The result is massively distorted prices that don’t consistently reflect the alcohol content of products. What’s more, price signals to drinkers are unclear and the opportunity to encourage people to reduce their alcohol intake, via the tax system, is completely botched.
Plenty of reasons
The ANPHA report acknowledges these failings of the current alcohol tax regime, but it excuses itself from the job of making comprehensive and useful recommendations for overall system reform because “these questions do not form part of the task” it was given.
This is a pity, but one need only peruse the available scientific evidence and the submissions received by ANPHA from experts in alcohol taxation, public health groups, and the alcohol industry itself to see the broad base of support for replacing the WET with a volumetric tax.
This would mean taxing wine products according to their alcohol content, as per the current tax arrangements for beer and spirits.
Reflecting the alcohol content of wine in its price would better align product prices with their propensity to cause harm.

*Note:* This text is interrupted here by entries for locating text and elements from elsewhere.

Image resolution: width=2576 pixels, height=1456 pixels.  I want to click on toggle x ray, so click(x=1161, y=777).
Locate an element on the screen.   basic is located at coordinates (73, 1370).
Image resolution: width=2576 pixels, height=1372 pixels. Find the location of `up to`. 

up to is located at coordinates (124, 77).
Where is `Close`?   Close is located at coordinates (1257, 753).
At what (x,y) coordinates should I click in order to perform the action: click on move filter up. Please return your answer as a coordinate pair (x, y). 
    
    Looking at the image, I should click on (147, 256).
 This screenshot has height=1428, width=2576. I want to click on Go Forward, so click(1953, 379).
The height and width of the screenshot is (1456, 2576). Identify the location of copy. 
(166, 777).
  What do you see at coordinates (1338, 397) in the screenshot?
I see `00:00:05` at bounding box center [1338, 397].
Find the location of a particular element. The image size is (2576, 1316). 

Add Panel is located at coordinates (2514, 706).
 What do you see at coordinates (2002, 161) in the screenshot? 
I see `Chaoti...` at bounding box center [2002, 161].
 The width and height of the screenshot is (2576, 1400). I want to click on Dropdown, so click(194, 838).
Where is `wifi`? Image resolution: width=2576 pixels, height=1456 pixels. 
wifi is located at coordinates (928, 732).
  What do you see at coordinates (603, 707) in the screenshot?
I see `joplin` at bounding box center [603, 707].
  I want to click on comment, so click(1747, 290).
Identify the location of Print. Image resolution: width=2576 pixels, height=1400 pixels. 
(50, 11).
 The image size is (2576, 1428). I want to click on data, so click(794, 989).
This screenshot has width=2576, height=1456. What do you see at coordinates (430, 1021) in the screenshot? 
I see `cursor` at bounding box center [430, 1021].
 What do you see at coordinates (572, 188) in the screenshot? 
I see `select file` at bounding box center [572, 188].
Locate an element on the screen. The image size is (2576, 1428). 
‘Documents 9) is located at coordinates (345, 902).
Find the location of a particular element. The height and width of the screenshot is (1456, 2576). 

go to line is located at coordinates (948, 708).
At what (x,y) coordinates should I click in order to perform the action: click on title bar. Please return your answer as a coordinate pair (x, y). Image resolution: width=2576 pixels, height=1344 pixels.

It would also raise the price of some of the cheapest alcohol currently on the market, which studies show is sought out by the heaviest drinkers.
Even more advantages
Volumetric taxes can also be indexed to inflation to prevent the real price of alcohol from declining over time. But a disadvantage of this type of taxation is that it may result in some consumers switching to cheaper products because it doesn’t prohibit alcohol from being heavily discounted or sold below cost.
To address this, a national minimum price for alcohol should be implemented to complement and reinforce the effectiveness of a volumetric tax.
A minimum price for alcohol, which has operated successfully in Canada for over two decades, would establish a government-regulated price for a specified volume of pure alcohol (one standard drink, for instance), below which products may not be sold.
Across the entire market, the products most likely to be affected by a minimum price, of say A$1 per standard drink, are the very cheap wines that would also be affected if a volumetric tax were applied. The price of most other products in the Australian alcohol market would remain unchanged by such minimum pricing, as they are already close to $1.50 or more per standard drink, as noted in ANPHA’s report.
Who is affected?
It follows that the drinkers who would be most impacted by minimum pricing are those who regularly consume large volumes of the cheapest alcohol available.
A recent study of the impact on Australian consumers from introducing a minimum price of $1 per standard drink, published since ANPHA’s report was finalised, found the annual cost increase for light and moderate alcohol consumers was almost undetectable.
But there would be a significant cost increase for the heaviest consumers, which could lead to reductions in consumption, and harm.
This casts serious doubt over claims that minimum pricing would adversely affect responsible drinkers, and strengthens the evidence base to support comprehensive reform of alcohol pricing and taxation policy in Australia.